La société anonyme (SA) ALLIANZ IARD, assureur de la SCI LA TROISIEME GENERATION, a déclaré intervenir volontairement à l’instance.
À l’appui de sa demande, monsieur [U] [E] expose qu’il est propriétaire d’un immeuble à usage d’habitation, situé [Adresse 6], à RAISMES (59590) et que la SCI LA TROISIEME GENERATION est propriétaire de la parcelle contigüe cadastrée [Cadastre 8], sur laquelle est édifié un immeuble commercial.
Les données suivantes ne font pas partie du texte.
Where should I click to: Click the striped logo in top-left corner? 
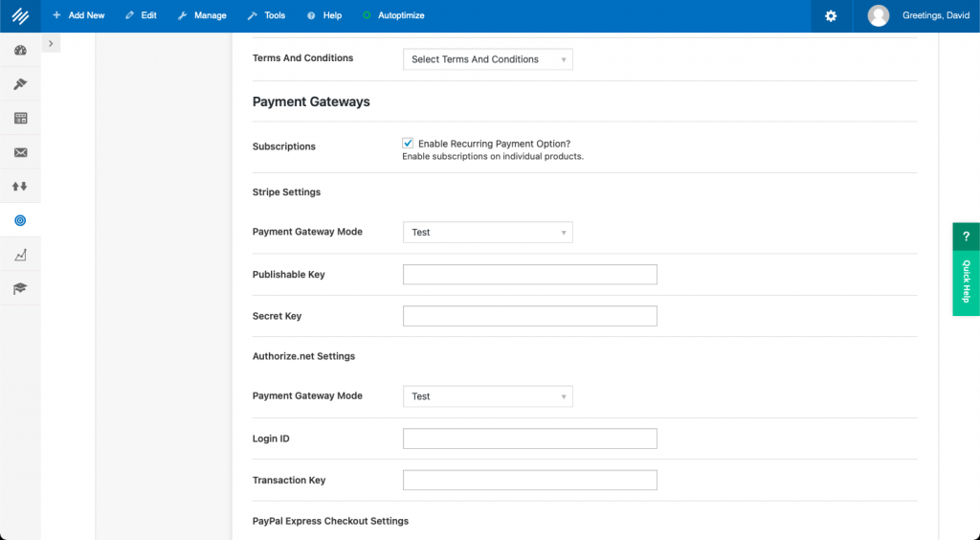click(x=20, y=15)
Il fait valoir que l’immeuble commercial souffre d’un défaut manifeste d’entretien de la toiture, au point qu’il a constaté des dégradations des conditions d’habitabilité de son propre immeuble, notamment par la présence d’infiltration d’eau, provoquant des traces d’humidité sur les murs mitoyens ; qu’il a mis en demeure la SCI LA TROISIEME GENERATION de prendre en charge les travaux de réparation des dommages qu’il subit, dont il justifie le montant par divers devis ; qu’une expertise amiable a été réalisée mais qu’il n’en a jamais eu les suites.
Il estime qu’au vue de l’échec de sa tentative de résolution amiable du litige, il est justifié qu’il soit fait droit à sa demande d’expertise.
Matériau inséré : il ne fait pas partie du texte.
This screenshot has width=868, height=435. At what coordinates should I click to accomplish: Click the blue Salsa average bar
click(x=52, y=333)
En réponse, la SCI LA TROISIEME GENERATION et la SA ALLIANZ IARD considèrent que monsieur [E] dispose déjà d’éléments suffisants pour saisir éventuellement un juge du fond ; que le coût d’une expertise judiciaire dépasserait de loin le coût des réparations demandés par lui ; et que le temps des opérations d’expertise n’aurait que pour effet d’aggraver les dommages.
Elles font également valoir que l’assureur de la SCI LA TROISIEME GENERATION, la SA ALLIANZ IARD, ne dénie pas sa garantie au titre du présent sinistre, bien qu’elle sollicite la communication du rapport diligenté par l’assureur de monsieur [E] et connaitre le montant de sa prise en charge.
Elles font enfin valoir à l’audience que les travaux de réparation ont été effectués.
À l’issue des débats, l’affaire a été mise en délibéré pour être rendue ce jour.
MOTIFS DE LA DÉCISION
Sur l’intervention volontaire de la SA ALLIANZ IARD :
Aux termes de l’article 325 du code de procédure civile, l’intervention n’est recevable que si elle se rattache aux prétentions des parties par un lien suffisant.
En l’espèce, la SA ALLIANZ IARD déclare intervenir volontairement à l’instance en sa qualité d’assureur de la SCI LA TROISIEME GENERATION.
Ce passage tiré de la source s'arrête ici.